** Opening Stored data block **

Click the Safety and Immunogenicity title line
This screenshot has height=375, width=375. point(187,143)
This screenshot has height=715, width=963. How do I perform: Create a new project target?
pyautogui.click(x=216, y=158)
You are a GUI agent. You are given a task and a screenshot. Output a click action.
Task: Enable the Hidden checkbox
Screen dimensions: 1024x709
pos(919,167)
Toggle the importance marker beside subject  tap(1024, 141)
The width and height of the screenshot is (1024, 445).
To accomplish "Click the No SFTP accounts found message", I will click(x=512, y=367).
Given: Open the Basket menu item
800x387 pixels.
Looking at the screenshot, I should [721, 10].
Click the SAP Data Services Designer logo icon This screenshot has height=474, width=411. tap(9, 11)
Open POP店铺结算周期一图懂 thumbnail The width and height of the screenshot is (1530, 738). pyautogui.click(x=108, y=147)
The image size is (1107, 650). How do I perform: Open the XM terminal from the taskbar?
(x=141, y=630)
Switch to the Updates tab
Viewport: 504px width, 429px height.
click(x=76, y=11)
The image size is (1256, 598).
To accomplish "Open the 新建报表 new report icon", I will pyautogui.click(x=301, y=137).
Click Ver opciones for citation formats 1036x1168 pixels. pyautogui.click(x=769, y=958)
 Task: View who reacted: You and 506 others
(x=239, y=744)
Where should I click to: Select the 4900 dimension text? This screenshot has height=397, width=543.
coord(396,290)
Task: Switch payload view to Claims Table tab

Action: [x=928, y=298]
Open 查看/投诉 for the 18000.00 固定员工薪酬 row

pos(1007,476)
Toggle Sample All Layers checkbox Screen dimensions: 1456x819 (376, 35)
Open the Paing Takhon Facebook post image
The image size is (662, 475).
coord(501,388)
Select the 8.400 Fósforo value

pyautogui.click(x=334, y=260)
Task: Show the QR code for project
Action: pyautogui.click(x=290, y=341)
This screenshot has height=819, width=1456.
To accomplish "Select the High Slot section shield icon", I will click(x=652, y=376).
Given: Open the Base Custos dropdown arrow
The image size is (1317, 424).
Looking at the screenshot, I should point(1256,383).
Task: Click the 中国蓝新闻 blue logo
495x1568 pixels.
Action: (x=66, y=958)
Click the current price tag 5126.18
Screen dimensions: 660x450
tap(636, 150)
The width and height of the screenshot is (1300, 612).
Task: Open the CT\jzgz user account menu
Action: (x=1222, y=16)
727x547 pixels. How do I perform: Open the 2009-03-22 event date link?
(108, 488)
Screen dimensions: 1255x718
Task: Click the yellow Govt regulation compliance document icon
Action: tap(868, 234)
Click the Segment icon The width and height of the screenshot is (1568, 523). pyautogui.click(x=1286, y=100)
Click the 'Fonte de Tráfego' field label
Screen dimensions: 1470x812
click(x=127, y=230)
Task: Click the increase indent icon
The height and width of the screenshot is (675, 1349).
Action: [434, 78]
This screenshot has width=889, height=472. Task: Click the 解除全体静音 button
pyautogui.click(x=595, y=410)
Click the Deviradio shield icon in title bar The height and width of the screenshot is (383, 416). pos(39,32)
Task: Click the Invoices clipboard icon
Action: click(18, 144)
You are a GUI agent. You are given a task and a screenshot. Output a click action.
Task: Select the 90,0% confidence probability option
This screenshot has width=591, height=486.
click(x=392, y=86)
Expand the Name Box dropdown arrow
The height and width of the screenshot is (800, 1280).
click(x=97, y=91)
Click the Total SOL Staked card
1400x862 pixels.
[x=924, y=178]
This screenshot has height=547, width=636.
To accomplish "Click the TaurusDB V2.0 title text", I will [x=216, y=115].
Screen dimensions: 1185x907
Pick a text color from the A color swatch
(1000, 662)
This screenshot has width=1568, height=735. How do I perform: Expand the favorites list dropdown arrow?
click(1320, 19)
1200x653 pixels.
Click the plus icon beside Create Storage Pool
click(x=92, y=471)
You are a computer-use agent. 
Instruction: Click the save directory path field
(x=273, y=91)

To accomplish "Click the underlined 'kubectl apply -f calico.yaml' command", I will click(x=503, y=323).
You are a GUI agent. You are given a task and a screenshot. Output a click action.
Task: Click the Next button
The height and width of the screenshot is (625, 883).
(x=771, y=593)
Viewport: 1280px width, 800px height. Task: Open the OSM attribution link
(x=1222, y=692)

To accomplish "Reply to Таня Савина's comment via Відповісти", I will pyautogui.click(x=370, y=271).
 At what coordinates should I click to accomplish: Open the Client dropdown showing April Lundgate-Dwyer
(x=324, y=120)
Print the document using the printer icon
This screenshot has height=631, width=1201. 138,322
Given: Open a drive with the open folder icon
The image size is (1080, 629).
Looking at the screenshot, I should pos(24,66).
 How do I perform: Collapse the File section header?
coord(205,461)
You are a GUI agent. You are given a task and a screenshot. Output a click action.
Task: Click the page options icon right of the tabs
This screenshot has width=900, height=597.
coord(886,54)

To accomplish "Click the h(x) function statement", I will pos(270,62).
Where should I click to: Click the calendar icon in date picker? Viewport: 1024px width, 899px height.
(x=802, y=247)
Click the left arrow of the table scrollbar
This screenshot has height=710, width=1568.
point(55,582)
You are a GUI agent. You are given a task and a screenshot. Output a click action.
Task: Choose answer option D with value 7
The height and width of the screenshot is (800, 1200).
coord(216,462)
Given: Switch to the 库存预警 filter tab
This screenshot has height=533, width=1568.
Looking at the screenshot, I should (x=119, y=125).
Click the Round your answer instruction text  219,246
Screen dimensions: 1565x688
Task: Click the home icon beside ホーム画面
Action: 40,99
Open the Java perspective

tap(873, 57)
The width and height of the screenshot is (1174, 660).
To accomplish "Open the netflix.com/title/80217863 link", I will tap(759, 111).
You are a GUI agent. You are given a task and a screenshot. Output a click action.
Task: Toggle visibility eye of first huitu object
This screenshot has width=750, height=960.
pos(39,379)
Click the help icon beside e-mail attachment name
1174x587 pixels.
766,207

** Closing Stored data block **

## Task details
Each record must be returned in full and exactly.

## Solution to this exercise
Click the Safety and Immunogenicity title line
This screenshot has height=375, width=375. point(187,143)
This screenshot has height=715, width=963. How do I perform: Create a new project target?
pyautogui.click(x=216, y=158)
You are a GUI agent. You are given a task and a screenshot. Output a click action.
Task: Enable the Hidden checkbox
Screen dimensions: 1024x709
pos(919,167)
Toggle the importance marker beside subject  tap(1024, 141)
The width and height of the screenshot is (1024, 445).
To accomplish "Click the No SFTP accounts found message", I will click(x=512, y=367).
Given: Open the Basket menu item
800x387 pixels.
Looking at the screenshot, I should [721, 10].
Click the SAP Data Services Designer logo icon This screenshot has height=474, width=411. tap(9, 11)
Open POP店铺结算周期一图懂 thumbnail The width and height of the screenshot is (1530, 738). pyautogui.click(x=108, y=147)
The image size is (1107, 650). How do I perform: Open the XM terminal from the taskbar?
(x=141, y=630)
Switch to the Updates tab
Viewport: 504px width, 429px height.
click(x=76, y=11)
The image size is (1256, 598).
To accomplish "Open the 新建报表 new report icon", I will pyautogui.click(x=301, y=137).
Click Ver opciones for citation formats 1036x1168 pixels. pyautogui.click(x=769, y=958)
 Task: View who reacted: You and 506 others
(x=239, y=744)
Where should I click to: Select the 4900 dimension text? This screenshot has height=397, width=543.
coord(396,290)
Task: Switch payload view to Claims Table tab

Action: [x=928, y=298]
Open 查看/投诉 for the 18000.00 固定员工薪酬 row

pos(1007,476)
Toggle Sample All Layers checkbox Screen dimensions: 1456x819 (376, 35)
Open the Paing Takhon Facebook post image
The image size is (662, 475).
coord(501,388)
Select the 8.400 Fósforo value

pyautogui.click(x=334, y=260)
Task: Show the QR code for project
Action: pyautogui.click(x=290, y=341)
This screenshot has height=819, width=1456.
To accomplish "Select the High Slot section shield icon", I will click(x=652, y=376).
Given: Open the Base Custos dropdown arrow
The image size is (1317, 424).
Looking at the screenshot, I should point(1256,383).
Task: Click the 中国蓝新闻 blue logo
495x1568 pixels.
Action: (x=66, y=958)
Click the current price tag 5126.18
Screen dimensions: 660x450
tap(636, 150)
The width and height of the screenshot is (1300, 612).
Task: Open the CT\jzgz user account menu
Action: (x=1222, y=16)
727x547 pixels. How do I perform: Open the 2009-03-22 event date link?
(108, 488)
Screen dimensions: 1255x718
Task: Click the yellow Govt regulation compliance document icon
Action: tap(868, 234)
Click the Segment icon The width and height of the screenshot is (1568, 523). pyautogui.click(x=1286, y=100)
Click the 'Fonte de Tráfego' field label
Screen dimensions: 1470x812
click(x=127, y=230)
Task: Click the increase indent icon
The height and width of the screenshot is (675, 1349).
Action: [434, 78]
This screenshot has width=889, height=472. Task: Click the 解除全体静音 button
pyautogui.click(x=595, y=410)
Click the Deviradio shield icon in title bar The height and width of the screenshot is (383, 416). pos(39,32)
Task: Click the Invoices clipboard icon
Action: click(18, 144)
You are a GUI agent. You are given a task and a screenshot. Output a click action.
Task: Select the 90,0% confidence probability option
This screenshot has width=591, height=486.
click(x=392, y=86)
Expand the Name Box dropdown arrow
The height and width of the screenshot is (800, 1280).
click(x=97, y=91)
Click the Total SOL Staked card
1400x862 pixels.
[x=924, y=178]
This screenshot has height=547, width=636.
To accomplish "Click the TaurusDB V2.0 title text", I will [x=216, y=115].
Screen dimensions: 1185x907
Pick a text color from the A color swatch
(1000, 662)
This screenshot has width=1568, height=735. How do I perform: Expand the favorites list dropdown arrow?
click(1320, 19)
1200x653 pixels.
Click the plus icon beside Create Storage Pool
click(x=92, y=471)
You are a computer-use agent. 
Instruction: Click the save directory path field
(x=273, y=91)

To accomplish "Click the underlined 'kubectl apply -f calico.yaml' command", I will click(x=503, y=323).
You are a GUI agent. You are given a task and a screenshot. Output a click action.
Task: Click the Next button
The height and width of the screenshot is (625, 883).
(x=771, y=593)
Viewport: 1280px width, 800px height. Task: Open the OSM attribution link
(x=1222, y=692)

To accomplish "Reply to Таня Савина's comment via Відповісти", I will pyautogui.click(x=370, y=271).
 At what coordinates should I click to accomplish: Open the Client dropdown showing April Lundgate-Dwyer
(x=324, y=120)
Print the document using the printer icon
This screenshot has height=631, width=1201. 138,322
Given: Open a drive with the open folder icon
The image size is (1080, 629).
Looking at the screenshot, I should pos(24,66).
 How do I perform: Collapse the File section header?
coord(205,461)
You are a GUI agent. You are given a task and a screenshot. Output a click action.
Task: Click the page options icon right of the tabs
This screenshot has width=900, height=597.
coord(886,54)

To accomplish "Click the h(x) function statement", I will pos(270,62).
Where should I click to: Click the calendar icon in date picker? Viewport: 1024px width, 899px height.
(x=802, y=247)
Click the left arrow of the table scrollbar
This screenshot has height=710, width=1568.
point(55,582)
You are a GUI agent. You are given a task and a screenshot. Output a click action.
Task: Choose answer option D with value 7
The height and width of the screenshot is (800, 1200).
coord(216,462)
Given: Switch to the 库存预警 filter tab
This screenshot has height=533, width=1568.
Looking at the screenshot, I should (x=119, y=125).
Click the Round your answer instruction text  219,246
Screen dimensions: 1565x688
Task: Click the home icon beside ホーム画面
Action: 40,99
Open the Java perspective

tap(873, 57)
The width and height of the screenshot is (1174, 660).
To accomplish "Open the netflix.com/title/80217863 link", I will tap(759, 111).
You are a GUI agent. You are given a task and a screenshot. Output a click action.
Task: Toggle visibility eye of first huitu object
This screenshot has width=750, height=960.
pos(39,379)
Click the help icon beside e-mail attachment name
1174x587 pixels.
766,207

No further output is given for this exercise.